Task statement:
Report every line of the data that includes "orange".

Data supplied:

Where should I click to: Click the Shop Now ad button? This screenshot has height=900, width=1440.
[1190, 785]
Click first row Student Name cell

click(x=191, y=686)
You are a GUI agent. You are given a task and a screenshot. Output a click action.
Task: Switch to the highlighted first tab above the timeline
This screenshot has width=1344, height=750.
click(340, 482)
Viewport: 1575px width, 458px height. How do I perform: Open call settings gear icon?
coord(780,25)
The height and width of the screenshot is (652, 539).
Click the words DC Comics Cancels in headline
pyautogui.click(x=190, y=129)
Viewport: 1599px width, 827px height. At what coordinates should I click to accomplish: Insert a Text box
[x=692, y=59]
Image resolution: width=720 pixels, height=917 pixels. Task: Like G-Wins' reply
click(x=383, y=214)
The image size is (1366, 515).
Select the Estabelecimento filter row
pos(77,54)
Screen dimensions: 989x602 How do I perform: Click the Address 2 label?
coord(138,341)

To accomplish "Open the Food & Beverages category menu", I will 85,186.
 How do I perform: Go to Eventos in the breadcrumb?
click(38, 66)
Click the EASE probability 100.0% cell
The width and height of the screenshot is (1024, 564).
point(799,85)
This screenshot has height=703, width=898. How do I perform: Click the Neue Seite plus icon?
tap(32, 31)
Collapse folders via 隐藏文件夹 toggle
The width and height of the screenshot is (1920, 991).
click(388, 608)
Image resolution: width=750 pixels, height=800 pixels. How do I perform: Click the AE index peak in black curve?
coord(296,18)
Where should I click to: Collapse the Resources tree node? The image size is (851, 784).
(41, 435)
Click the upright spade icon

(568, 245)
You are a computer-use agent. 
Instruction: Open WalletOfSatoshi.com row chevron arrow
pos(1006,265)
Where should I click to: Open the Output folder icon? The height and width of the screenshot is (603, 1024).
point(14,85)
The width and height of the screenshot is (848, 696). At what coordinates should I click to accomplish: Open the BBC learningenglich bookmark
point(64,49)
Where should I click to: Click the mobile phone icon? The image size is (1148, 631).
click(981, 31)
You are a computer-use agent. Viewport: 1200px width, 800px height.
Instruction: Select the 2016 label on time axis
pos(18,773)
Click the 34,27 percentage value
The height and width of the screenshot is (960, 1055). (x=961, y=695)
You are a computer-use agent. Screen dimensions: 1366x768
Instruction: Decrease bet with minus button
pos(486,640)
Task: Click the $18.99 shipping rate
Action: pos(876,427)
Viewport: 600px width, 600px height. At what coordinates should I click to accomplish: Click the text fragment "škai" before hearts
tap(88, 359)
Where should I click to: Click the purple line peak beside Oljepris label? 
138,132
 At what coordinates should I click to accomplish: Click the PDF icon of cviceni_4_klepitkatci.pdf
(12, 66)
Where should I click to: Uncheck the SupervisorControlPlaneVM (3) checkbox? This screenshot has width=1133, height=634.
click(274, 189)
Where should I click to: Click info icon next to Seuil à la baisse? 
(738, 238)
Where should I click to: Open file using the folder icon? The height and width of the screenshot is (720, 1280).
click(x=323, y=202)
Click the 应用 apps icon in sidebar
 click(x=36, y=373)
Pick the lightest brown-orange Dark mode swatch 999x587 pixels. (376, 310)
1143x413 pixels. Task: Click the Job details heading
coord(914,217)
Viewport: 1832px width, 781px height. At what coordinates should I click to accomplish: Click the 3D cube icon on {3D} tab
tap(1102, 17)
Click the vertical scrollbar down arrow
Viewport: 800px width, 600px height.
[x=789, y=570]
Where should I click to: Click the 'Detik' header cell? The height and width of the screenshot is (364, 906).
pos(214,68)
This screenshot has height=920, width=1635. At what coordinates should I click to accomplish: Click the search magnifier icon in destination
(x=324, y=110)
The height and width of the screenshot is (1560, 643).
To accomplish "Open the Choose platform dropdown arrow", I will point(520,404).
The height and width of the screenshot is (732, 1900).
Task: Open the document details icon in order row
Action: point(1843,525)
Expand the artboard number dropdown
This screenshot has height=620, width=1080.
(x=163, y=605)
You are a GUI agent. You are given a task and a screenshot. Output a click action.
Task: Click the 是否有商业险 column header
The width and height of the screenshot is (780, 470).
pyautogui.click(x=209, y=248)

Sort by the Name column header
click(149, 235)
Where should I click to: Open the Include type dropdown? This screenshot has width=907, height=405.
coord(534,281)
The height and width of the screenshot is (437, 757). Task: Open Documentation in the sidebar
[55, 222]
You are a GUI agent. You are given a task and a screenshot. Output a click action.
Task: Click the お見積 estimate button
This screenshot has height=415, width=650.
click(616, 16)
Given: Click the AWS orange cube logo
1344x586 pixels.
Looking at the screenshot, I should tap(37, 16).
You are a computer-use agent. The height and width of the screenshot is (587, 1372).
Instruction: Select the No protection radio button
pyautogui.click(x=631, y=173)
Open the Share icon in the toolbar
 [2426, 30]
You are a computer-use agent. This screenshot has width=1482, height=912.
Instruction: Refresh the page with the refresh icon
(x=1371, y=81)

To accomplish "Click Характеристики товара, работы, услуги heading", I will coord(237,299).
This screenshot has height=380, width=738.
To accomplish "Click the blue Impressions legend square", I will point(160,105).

Task response:
Pick the lightest brown-orange Dark mode swatch 999x587 pixels. (376, 310)
Given: Click the AWS orange cube logo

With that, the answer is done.